さて、皆さんに質問です。1+1の答えはなんでしょうか。小学校で習った算数では、当然2が答えになります。しかし、これを人間に当てはめて、一人+一人の答えは必ずしも二人ではないという考え方があります。会社経営の世界などで用いられる考え方で「シナジズム」と呼ばれます。日本語に訳せば「相乗効果」という意味になります。

 簡単に説明すると、一人と一人の人間が協力してある作業をしたときに、二人分以上の結果を出す場合があるということです。その理由は、二人の間で作業効率を競うことであったり、お互いを励まし合うことであったり、より効率的な作業手順を相談し合ったり、いろいろだと思います。これを部活動の場合で考えると、部員の競い合いやチームワークによる「相乗効果」で、バスケは5人、野球は9人というチーム人数の総和以上の力を出すことができれば、より勝利は近づくはずです。

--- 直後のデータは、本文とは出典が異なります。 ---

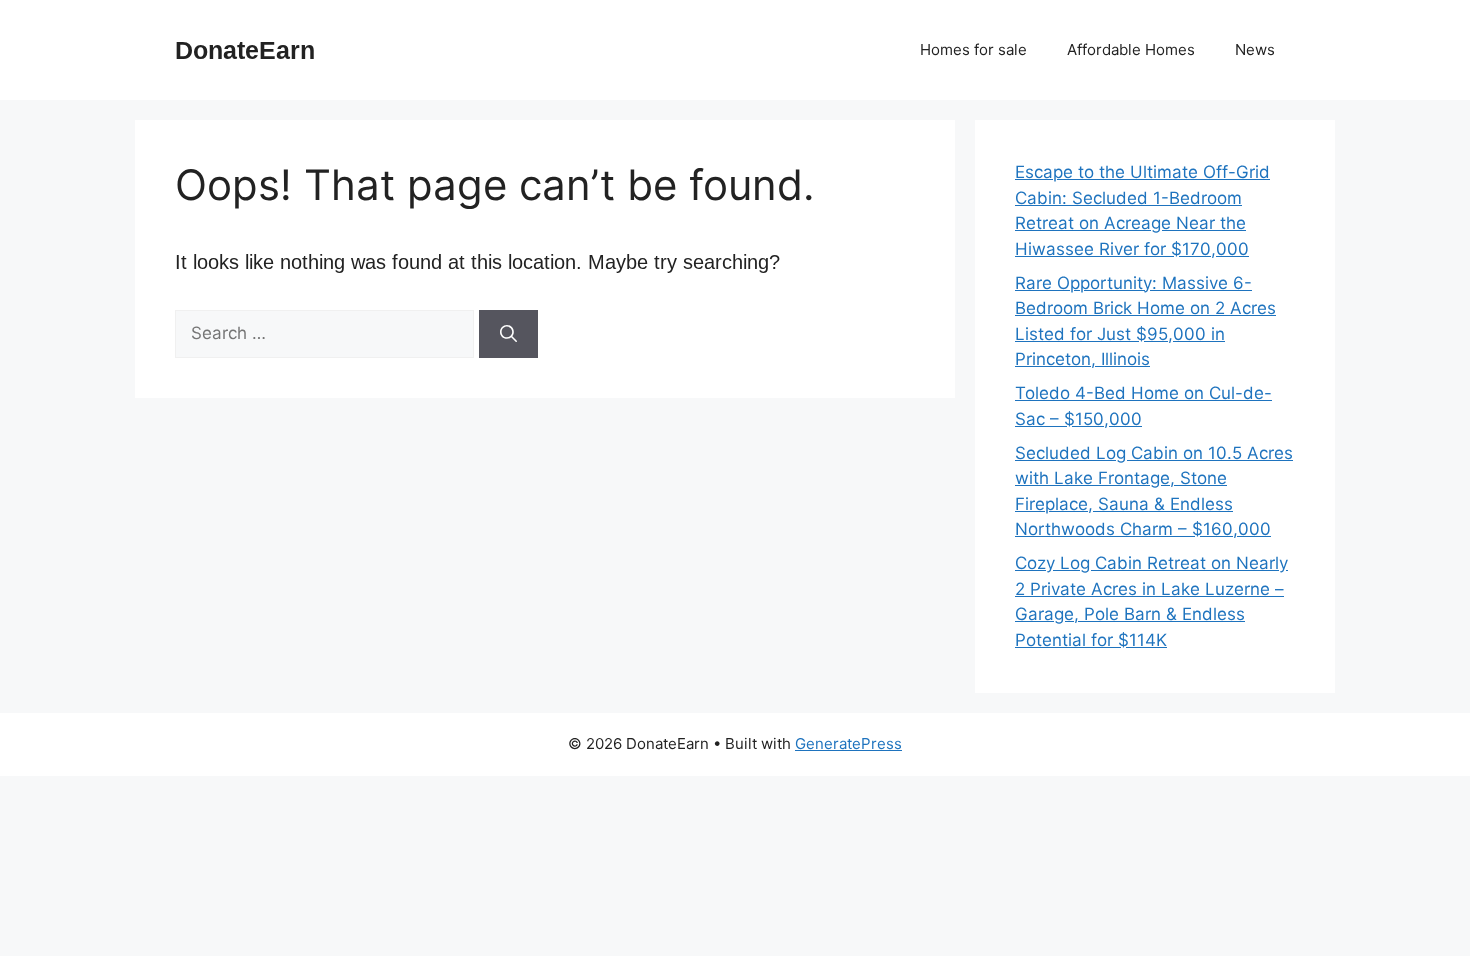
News (1255, 49)
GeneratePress (848, 743)
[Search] (508, 334)
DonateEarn (245, 50)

 そこで、皆さんには本番での「相乗効果」高めるために、一人ひとりに「挑戦」の気持ちを持って臨んでほしいと思います。「挑戦」の単純な意味は、「戦いにいどむこと」ですが、そこには「困難な障壁を飛びこえる」という意味合いが加わっています。

 今年はアメリカのメジャーリーグで大谷翔平選手が大活躍をしていますが、皆さんはジャッキー・ロビンソンというメジャーリーガーの名前を聞いたことがあるでしょうか。今から76年前にアフリカ系のアメリカ人として初めてメジャーリーガーになった選手です。当時はアフリカ系の人々への人種差別が激しい時代だったので、遠征先で一人だけ別に宿舎を与えられたり、試合では頭を狙った危険球を投げ込まれたり、大量の脅迫状が送りつけられたりもしたそうです。しかし、彼は素晴らしいプレーと毅然とした言動で新人王やMVPを獲得して人種差別の壁を乗り越え、後進のアフリカ系選手に道を開きました。彼の背番号42番は、その功績を称え、現在メジャーリーグ全球団の欠番になっています。

 そのジャッキー・ロビンソンが残した言葉、「不可能の反対語は可能ではない。挑戦である。」という言葉を今日の皆さんに贈りたいと思います。

 もう一度言います。「不可能の反対語は可能ではない。挑戦である。」

 不可能と思われることでも、まず挑戦することが大事。その結果として、可能にできることもある。そういうことですね。

 皆さん一人ひとりの挑戦する気持ちが、本番での相乗効果となって表れ、壁を乗り切る起爆剤となることを期待しています。